- _What to produce_: Copy the records line for line, without alteration. Begin with the line containing "Viewport: 888px width, 588px height.", include that line, continue through the final line of the records, and reproduce nothing else.

- _The records_:
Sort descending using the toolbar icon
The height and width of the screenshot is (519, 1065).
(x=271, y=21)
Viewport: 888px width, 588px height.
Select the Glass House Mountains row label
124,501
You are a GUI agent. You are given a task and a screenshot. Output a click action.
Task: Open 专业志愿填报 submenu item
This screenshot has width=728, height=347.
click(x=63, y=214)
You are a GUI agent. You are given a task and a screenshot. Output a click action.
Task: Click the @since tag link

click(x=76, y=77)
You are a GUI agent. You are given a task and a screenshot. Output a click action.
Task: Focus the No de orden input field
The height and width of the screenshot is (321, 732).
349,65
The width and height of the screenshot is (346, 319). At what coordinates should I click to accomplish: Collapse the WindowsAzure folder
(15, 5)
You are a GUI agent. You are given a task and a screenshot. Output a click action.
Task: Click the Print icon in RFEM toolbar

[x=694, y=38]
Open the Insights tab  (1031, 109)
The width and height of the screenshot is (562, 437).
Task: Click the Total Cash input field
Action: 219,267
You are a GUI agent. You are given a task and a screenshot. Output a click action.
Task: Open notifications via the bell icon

- _The completed task_:
Viewport: 888px width, 588px height.
Select the Glass House Mountains row label
124,501
You are a GUI agent. You are given a task and a screenshot. Output a click action.
Task: Open 专业志愿填报 submenu item
This screenshot has width=728, height=347.
click(x=63, y=214)
You are a GUI agent. You are given a task and a screenshot. Output a click action.
Task: Click the @since tag link

click(x=76, y=77)
You are a GUI agent. You are given a task and a screenshot. Output a click action.
Task: Focus the No de orden input field
The height and width of the screenshot is (321, 732).
349,65
The width and height of the screenshot is (346, 319). At what coordinates should I click to accomplish: Collapse the WindowsAzure folder
(15, 5)
You are a GUI agent. You are given a task and a screenshot. Output a click action.
Task: Click the Print icon in RFEM toolbar

[x=694, y=38]
Open the Insights tab  (1031, 109)
The width and height of the screenshot is (562, 437).
Task: Click the Total Cash input field
Action: 219,267
You are a GUI agent. You are given a task and a screenshot. Output a click action.
Task: Open notifications via the bell icon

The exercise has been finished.